-- Opening Marker --
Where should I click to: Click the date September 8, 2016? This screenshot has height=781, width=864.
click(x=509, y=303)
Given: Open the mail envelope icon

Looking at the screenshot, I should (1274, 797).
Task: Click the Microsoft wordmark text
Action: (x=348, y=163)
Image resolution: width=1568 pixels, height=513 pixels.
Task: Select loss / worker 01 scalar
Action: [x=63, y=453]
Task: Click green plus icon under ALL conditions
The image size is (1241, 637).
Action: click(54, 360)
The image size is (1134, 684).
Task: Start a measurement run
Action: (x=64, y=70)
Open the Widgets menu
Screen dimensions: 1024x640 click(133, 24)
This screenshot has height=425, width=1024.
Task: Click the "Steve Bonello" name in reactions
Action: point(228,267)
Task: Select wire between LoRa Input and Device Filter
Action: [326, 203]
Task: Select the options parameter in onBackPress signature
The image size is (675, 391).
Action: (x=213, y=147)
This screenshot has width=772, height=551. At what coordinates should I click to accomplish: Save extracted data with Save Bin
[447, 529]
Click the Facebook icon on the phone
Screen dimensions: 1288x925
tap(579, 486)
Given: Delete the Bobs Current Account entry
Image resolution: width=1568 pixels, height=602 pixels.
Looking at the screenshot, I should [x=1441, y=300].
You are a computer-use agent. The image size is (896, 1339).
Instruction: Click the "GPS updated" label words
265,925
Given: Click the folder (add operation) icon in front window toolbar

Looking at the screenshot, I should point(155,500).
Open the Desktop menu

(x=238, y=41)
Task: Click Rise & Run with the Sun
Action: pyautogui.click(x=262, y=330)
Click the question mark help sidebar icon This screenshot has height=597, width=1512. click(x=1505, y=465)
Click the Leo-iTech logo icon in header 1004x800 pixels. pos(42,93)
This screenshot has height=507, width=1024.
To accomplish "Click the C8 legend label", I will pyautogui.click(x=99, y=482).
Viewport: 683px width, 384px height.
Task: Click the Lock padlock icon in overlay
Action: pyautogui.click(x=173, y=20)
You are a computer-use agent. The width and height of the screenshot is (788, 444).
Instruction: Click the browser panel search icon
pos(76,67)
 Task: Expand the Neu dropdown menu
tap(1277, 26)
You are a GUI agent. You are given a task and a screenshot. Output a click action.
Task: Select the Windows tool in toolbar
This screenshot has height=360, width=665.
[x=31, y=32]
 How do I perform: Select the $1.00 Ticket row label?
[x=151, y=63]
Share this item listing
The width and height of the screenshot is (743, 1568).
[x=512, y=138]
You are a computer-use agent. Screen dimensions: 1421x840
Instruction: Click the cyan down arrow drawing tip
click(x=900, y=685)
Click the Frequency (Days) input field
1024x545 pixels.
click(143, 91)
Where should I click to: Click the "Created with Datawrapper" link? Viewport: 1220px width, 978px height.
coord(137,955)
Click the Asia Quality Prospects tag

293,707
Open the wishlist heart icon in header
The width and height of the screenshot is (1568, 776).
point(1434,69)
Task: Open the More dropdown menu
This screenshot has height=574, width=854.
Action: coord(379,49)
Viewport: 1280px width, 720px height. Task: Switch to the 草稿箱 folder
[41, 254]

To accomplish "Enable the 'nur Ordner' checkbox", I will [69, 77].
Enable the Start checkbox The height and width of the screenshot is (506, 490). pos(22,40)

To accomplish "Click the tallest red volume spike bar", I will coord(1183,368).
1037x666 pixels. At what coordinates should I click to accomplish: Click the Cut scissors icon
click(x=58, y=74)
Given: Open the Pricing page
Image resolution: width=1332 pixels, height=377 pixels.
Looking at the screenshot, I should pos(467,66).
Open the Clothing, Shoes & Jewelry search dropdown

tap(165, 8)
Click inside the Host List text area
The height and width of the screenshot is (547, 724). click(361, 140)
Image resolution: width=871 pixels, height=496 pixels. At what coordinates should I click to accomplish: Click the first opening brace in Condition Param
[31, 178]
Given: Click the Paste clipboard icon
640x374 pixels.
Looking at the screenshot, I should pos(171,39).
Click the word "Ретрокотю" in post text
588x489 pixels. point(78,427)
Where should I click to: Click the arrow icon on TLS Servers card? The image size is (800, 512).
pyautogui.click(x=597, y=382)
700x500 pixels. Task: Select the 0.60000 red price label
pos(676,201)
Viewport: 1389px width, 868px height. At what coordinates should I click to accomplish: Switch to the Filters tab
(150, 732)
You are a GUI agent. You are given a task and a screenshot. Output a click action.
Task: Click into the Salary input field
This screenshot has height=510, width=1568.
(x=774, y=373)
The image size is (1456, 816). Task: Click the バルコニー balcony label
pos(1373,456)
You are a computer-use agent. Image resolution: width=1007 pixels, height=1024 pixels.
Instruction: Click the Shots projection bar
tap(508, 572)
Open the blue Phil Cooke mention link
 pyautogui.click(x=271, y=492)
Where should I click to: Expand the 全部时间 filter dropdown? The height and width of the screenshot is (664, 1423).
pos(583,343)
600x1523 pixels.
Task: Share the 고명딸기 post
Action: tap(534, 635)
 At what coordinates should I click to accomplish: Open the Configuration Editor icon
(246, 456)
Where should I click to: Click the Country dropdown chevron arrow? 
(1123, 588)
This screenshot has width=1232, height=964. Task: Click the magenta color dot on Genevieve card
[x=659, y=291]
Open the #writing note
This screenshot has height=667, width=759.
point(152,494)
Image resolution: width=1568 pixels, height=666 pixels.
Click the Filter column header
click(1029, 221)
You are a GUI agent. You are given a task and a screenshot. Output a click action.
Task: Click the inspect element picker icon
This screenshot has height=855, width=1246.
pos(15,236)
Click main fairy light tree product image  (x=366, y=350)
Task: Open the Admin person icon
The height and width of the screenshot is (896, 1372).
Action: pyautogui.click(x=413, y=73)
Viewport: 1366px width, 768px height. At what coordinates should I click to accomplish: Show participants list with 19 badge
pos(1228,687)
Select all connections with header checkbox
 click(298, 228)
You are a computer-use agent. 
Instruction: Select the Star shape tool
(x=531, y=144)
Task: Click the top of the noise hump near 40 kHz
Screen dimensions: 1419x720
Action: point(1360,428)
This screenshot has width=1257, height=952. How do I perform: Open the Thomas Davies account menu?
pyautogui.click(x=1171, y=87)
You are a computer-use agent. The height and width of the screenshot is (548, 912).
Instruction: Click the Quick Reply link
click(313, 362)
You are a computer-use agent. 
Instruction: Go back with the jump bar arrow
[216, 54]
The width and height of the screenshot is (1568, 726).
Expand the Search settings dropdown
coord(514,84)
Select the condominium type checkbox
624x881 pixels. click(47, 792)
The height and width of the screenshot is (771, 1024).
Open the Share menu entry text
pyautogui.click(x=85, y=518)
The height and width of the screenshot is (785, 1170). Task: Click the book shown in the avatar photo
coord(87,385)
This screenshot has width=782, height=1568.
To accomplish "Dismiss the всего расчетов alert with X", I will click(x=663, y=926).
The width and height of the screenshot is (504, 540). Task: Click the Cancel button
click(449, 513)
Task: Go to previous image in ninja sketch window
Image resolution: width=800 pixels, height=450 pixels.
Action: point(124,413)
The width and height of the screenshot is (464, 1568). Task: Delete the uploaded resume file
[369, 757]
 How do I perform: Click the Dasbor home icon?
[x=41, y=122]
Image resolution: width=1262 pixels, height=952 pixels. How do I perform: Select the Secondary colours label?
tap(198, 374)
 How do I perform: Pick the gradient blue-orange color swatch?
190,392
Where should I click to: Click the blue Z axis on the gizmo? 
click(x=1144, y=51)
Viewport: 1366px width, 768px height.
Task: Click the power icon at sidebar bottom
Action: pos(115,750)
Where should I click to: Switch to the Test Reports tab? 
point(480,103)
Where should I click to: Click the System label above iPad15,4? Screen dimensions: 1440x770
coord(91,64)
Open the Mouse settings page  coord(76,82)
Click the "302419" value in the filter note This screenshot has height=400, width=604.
-- Closing Marker --
* **WORK TO BE COMPLETED**
Where does the word "Enable" appear in the records? Copy every line that holds it.

* **RESPONSE BELOW**
To accomplish "Enable the 'nur Ordner' checkbox", I will [69, 77].
Enable the Start checkbox The height and width of the screenshot is (506, 490). pos(22,40)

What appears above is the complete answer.